ACTION ITEM —
Every line with the word "will" in it should be extracted from the data that follows.

SOURCE DATA —
★ ★ ★ ★ ★
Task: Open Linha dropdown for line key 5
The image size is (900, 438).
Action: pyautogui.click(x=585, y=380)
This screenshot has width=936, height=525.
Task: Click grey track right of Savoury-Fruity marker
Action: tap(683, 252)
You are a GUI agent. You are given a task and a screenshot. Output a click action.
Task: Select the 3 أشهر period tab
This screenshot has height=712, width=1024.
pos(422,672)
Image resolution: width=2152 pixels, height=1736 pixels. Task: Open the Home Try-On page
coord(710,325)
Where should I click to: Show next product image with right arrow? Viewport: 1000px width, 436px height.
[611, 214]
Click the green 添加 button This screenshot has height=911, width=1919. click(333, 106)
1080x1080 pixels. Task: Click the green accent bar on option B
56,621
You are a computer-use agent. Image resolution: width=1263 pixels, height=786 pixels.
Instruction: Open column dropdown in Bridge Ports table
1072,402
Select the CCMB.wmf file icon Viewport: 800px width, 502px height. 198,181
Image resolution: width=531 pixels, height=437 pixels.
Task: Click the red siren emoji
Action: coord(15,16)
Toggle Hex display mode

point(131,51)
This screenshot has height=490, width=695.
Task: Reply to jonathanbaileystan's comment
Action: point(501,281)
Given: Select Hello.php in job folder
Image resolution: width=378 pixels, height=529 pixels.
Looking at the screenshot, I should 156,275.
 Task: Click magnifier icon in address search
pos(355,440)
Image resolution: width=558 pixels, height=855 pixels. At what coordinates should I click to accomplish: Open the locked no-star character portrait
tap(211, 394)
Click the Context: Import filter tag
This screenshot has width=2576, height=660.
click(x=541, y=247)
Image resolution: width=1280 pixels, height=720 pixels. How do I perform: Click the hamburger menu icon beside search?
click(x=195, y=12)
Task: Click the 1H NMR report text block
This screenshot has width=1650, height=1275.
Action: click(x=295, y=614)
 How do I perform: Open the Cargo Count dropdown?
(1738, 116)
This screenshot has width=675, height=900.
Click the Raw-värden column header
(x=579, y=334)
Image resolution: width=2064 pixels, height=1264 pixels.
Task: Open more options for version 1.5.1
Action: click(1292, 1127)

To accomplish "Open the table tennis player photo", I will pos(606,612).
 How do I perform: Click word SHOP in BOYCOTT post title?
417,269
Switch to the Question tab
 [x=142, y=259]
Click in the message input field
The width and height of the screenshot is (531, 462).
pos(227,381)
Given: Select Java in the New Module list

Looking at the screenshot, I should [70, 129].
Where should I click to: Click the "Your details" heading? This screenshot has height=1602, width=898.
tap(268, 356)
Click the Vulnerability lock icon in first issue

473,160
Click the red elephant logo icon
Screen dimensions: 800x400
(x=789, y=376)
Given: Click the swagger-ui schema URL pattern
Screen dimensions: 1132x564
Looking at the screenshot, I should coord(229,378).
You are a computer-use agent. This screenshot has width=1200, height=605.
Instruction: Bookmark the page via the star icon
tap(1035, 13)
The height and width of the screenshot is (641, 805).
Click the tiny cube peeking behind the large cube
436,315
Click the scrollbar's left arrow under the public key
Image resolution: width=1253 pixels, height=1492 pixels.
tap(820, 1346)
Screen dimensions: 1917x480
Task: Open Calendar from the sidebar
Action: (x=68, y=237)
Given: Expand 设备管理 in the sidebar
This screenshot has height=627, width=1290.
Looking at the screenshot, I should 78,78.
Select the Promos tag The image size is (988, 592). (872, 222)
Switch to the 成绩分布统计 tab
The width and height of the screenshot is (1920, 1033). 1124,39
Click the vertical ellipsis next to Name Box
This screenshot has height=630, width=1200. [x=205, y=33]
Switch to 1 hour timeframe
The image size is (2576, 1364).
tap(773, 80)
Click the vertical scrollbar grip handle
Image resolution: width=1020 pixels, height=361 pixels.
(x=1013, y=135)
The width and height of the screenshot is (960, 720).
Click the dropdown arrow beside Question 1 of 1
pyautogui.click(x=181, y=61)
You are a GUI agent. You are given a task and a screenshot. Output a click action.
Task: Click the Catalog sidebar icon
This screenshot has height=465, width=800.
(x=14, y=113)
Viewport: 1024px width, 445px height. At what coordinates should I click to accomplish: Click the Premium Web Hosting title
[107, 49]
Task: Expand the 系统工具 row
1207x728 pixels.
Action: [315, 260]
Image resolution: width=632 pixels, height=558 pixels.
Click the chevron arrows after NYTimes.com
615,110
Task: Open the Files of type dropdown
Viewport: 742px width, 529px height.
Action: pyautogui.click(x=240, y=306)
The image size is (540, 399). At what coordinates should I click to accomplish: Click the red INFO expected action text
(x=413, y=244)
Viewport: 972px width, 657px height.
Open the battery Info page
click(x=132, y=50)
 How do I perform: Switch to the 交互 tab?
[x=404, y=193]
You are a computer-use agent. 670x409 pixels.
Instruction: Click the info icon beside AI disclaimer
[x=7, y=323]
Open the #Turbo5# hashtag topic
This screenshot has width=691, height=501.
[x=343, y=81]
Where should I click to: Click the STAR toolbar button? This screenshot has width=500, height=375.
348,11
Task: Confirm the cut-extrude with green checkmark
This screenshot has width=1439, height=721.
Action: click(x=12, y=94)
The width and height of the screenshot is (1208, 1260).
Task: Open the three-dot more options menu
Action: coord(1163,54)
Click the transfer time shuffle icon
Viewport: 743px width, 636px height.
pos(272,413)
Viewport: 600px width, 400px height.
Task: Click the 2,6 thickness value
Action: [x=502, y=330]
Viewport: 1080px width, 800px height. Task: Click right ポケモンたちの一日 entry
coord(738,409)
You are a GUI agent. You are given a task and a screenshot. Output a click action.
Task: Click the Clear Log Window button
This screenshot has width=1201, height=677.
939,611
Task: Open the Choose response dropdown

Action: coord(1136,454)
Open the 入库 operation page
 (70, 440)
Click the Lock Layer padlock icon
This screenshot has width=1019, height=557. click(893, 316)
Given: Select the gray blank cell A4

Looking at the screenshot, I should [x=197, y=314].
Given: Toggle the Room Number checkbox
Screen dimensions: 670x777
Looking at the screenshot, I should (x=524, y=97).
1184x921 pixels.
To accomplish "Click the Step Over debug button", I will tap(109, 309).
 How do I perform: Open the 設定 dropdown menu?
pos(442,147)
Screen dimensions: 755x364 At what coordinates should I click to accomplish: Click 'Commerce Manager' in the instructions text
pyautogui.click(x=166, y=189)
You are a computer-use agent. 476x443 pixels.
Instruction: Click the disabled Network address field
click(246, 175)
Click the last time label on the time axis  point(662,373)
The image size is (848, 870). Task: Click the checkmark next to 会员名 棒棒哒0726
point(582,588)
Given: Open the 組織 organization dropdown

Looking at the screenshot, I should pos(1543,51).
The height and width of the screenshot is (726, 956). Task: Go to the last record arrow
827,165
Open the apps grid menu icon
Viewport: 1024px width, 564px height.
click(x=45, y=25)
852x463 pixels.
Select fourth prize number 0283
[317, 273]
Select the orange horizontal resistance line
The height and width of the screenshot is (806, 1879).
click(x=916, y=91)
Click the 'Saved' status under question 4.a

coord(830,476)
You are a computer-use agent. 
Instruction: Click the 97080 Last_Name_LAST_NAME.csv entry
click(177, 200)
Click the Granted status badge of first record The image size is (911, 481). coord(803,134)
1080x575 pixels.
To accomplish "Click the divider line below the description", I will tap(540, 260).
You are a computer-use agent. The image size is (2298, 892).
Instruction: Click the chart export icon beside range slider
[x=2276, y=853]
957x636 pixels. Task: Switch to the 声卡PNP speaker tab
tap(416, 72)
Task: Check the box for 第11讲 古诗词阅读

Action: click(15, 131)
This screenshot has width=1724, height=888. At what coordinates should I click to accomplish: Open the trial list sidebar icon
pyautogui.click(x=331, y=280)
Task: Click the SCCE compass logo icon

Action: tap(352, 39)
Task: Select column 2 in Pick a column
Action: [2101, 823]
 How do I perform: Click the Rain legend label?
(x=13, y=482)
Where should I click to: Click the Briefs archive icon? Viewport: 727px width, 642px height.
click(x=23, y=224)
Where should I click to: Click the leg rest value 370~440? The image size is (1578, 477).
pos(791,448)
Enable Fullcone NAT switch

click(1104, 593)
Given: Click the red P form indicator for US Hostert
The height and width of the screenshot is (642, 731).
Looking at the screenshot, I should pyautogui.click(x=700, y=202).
★ ★ ★ ★ ★
EXERCISE ANSWER —
To accomplish "Open the table tennis player photo", I will pos(606,612).
To accomplish "Click the Step Over debug button", I will tap(109, 309).
To accomplish "Click the divider line below the description", I will tap(540, 260).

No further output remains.